TASK INSTRUCTIONS -
The whole answer is the data below, retyped exactly.

[SUPPLIED MATERIAL — start]

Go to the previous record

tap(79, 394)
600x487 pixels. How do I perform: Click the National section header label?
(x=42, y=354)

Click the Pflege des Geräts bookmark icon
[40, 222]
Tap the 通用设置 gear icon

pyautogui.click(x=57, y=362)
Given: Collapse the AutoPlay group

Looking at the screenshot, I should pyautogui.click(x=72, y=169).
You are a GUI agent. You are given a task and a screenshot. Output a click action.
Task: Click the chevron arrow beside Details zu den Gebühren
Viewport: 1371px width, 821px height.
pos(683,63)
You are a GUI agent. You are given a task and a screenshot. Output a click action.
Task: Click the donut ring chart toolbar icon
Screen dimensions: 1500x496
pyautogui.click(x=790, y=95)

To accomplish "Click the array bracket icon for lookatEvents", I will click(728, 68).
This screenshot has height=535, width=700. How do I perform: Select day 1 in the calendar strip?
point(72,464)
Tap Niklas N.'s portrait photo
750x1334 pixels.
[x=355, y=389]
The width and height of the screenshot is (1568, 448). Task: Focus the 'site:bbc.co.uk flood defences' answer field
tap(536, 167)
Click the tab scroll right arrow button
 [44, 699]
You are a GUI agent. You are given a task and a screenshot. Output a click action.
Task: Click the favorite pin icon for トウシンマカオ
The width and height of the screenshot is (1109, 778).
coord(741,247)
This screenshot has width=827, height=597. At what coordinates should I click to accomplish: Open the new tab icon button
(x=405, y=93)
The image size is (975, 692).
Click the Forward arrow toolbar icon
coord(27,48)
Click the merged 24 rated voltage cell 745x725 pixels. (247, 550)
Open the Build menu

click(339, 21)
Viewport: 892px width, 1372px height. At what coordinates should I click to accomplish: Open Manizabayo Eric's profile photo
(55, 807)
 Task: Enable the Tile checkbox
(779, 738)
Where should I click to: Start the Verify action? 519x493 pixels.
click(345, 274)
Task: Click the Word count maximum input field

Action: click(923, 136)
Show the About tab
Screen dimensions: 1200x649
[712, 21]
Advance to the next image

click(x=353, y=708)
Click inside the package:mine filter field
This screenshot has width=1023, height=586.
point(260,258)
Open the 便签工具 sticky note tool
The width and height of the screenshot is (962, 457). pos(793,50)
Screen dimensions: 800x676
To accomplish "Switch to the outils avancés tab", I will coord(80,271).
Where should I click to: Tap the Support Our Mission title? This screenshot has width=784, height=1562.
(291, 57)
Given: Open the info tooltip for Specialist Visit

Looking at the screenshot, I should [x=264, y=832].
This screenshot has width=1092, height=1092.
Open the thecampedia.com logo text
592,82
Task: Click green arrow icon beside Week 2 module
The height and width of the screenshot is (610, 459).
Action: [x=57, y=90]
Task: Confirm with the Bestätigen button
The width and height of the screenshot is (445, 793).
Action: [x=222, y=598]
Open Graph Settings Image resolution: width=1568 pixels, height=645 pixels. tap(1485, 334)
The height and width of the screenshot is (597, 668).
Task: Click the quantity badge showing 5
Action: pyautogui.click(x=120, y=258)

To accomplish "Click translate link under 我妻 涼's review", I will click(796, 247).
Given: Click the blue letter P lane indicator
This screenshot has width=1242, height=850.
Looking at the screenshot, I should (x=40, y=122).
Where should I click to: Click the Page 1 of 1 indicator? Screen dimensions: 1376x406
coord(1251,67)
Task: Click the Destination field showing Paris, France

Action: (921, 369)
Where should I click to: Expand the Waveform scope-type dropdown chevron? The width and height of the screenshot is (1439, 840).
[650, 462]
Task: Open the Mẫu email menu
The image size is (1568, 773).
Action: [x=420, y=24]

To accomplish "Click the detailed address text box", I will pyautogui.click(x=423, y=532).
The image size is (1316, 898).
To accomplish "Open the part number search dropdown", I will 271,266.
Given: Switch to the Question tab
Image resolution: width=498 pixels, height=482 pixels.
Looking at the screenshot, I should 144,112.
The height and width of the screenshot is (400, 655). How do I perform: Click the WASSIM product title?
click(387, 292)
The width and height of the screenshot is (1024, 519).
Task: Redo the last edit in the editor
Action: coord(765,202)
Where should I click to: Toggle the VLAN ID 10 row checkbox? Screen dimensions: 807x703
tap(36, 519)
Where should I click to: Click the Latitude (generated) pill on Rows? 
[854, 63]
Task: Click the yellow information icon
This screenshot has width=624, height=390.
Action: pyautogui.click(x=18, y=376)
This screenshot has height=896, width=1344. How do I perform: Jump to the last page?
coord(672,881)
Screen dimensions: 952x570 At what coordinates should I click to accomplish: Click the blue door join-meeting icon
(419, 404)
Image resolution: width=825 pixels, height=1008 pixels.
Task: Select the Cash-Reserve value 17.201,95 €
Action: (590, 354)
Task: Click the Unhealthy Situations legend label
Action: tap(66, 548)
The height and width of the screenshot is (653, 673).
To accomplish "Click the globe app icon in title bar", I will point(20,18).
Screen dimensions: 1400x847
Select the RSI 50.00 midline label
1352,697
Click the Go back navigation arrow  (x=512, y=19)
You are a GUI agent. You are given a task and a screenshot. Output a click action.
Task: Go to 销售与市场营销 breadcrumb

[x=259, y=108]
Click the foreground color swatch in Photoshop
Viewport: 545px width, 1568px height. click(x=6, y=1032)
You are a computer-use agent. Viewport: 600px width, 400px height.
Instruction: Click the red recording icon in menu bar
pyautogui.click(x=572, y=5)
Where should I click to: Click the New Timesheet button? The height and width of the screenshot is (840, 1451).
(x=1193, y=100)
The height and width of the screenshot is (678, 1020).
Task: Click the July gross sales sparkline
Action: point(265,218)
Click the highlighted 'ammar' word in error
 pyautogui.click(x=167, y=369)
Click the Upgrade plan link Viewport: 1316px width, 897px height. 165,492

[SUPPLIED MATERIAL — finish]

RESPONSE FOR THIS EXERCISE -
Go to the previous record

tap(79, 394)
600x487 pixels. How do I perform: Click the National section header label?
(x=42, y=354)

Click the Pflege des Geräts bookmark icon
[40, 222]
Tap the 通用设置 gear icon

pyautogui.click(x=57, y=362)
Given: Collapse the AutoPlay group

Looking at the screenshot, I should pyautogui.click(x=72, y=169).
You are a GUI agent. You are given a task and a screenshot. Output a click action.
Task: Click the chevron arrow beside Details zu den Gebühren
Viewport: 1371px width, 821px height.
pos(683,63)
You are a GUI agent. You are given a task and a screenshot. Output a click action.
Task: Click the donut ring chart toolbar icon
Screen dimensions: 1500x496
pyautogui.click(x=790, y=95)

To accomplish "Click the array bracket icon for lookatEvents", I will click(728, 68).
This screenshot has height=535, width=700. How do I perform: Select day 1 in the calendar strip?
point(72,464)
Tap Niklas N.'s portrait photo
750x1334 pixels.
[x=355, y=389]
The width and height of the screenshot is (1568, 448). Task: Focus the 'site:bbc.co.uk flood defences' answer field
tap(536, 167)
Click the tab scroll right arrow button
 [44, 699]
You are a GUI agent. You are given a task and a screenshot. Output a click action.
Task: Click the favorite pin icon for トウシンマカオ
The width and height of the screenshot is (1109, 778).
coord(741,247)
This screenshot has width=827, height=597. At what coordinates should I click to accomplish: Open the new tab icon button
(x=405, y=93)
The image size is (975, 692).
Click the Forward arrow toolbar icon
coord(27,48)
Click the merged 24 rated voltage cell 745x725 pixels. (247, 550)
Open the Build menu

click(339, 21)
Viewport: 892px width, 1372px height. At what coordinates should I click to accomplish: Open Manizabayo Eric's profile photo
(55, 807)
 Task: Enable the Tile checkbox
(779, 738)
Where should I click to: Start the Verify action? 519x493 pixels.
click(345, 274)
Task: Click the Word count maximum input field

Action: click(923, 136)
Show the About tab
Screen dimensions: 1200x649
[712, 21]
Advance to the next image

click(x=353, y=708)
Click inside the package:mine filter field
This screenshot has width=1023, height=586.
point(260,258)
Open the 便签工具 sticky note tool
The width and height of the screenshot is (962, 457). pos(793,50)
Screen dimensions: 800x676
To accomplish "Switch to the outils avancés tab", I will coord(80,271).
Where should I click to: Tap the Support Our Mission title? This screenshot has width=784, height=1562.
(291, 57)
Given: Open the info tooltip for Specialist Visit

Looking at the screenshot, I should [x=264, y=832].
This screenshot has width=1092, height=1092.
Open the thecampedia.com logo text
592,82
Task: Click green arrow icon beside Week 2 module
The height and width of the screenshot is (610, 459).
Action: [x=57, y=90]
Task: Confirm with the Bestätigen button
The width and height of the screenshot is (445, 793).
Action: [x=222, y=598]
Open Graph Settings Image resolution: width=1568 pixels, height=645 pixels. tap(1485, 334)
The height and width of the screenshot is (597, 668).
Task: Click the quantity badge showing 5
Action: pyautogui.click(x=120, y=258)

To accomplish "Click translate link under 我妻 涼's review", I will click(796, 247).
Given: Click the blue letter P lane indicator
This screenshot has width=1242, height=850.
Looking at the screenshot, I should (x=40, y=122).
Where should I click to: Click the Page 1 of 1 indicator? Screen dimensions: 1376x406
coord(1251,67)
Task: Click the Destination field showing Paris, France

Action: (921, 369)
Where should I click to: Expand the Waveform scope-type dropdown chevron? The width and height of the screenshot is (1439, 840).
[650, 462]
Task: Open the Mẫu email menu
The image size is (1568, 773).
Action: [x=420, y=24]

To accomplish "Click the detailed address text box", I will pyautogui.click(x=423, y=532).
The image size is (1316, 898).
To accomplish "Open the part number search dropdown", I will 271,266.
Given: Switch to the Question tab
Image resolution: width=498 pixels, height=482 pixels.
Looking at the screenshot, I should 144,112.
The height and width of the screenshot is (400, 655). How do I perform: Click the WASSIM product title?
click(387, 292)
The width and height of the screenshot is (1024, 519).
Task: Redo the last edit in the editor
Action: coord(765,202)
Where should I click to: Toggle the VLAN ID 10 row checkbox? Screen dimensions: 807x703
tap(36, 519)
Where should I click to: Click the Latitude (generated) pill on Rows? 
[854, 63]
Task: Click the yellow information icon
This screenshot has width=624, height=390.
Action: pyautogui.click(x=18, y=376)
This screenshot has height=896, width=1344. How do I perform: Jump to the last page?
coord(672,881)
Screen dimensions: 952x570 At what coordinates should I click to accomplish: Click the blue door join-meeting icon
(419, 404)
Image resolution: width=825 pixels, height=1008 pixels.
Task: Select the Cash-Reserve value 17.201,95 €
Action: (590, 354)
Task: Click the Unhealthy Situations legend label
Action: tap(66, 548)
The height and width of the screenshot is (653, 673).
To accomplish "Click the globe app icon in title bar", I will point(20,18).
Screen dimensions: 1400x847
Select the RSI 50.00 midline label
1352,697
Click the Go back navigation arrow  (x=512, y=19)
You are a GUI agent. You are given a task and a screenshot. Output a click action.
Task: Go to 销售与市场营销 breadcrumb

[x=259, y=108]
Click the foreground color swatch in Photoshop
Viewport: 545px width, 1568px height. click(x=6, y=1032)
You are a computer-use agent. Viewport: 600px width, 400px height.
Instruction: Click the red recording icon in menu bar
pyautogui.click(x=572, y=5)
Where should I click to: Click the New Timesheet button? The height and width of the screenshot is (840, 1451).
(x=1193, y=100)
The height and width of the screenshot is (678, 1020).
Task: Click the July gross sales sparkline
Action: point(265,218)
Click the highlighted 'ammar' word in error
 pyautogui.click(x=167, y=369)
Click the Upgrade plan link Viewport: 1316px width, 897px height. 165,492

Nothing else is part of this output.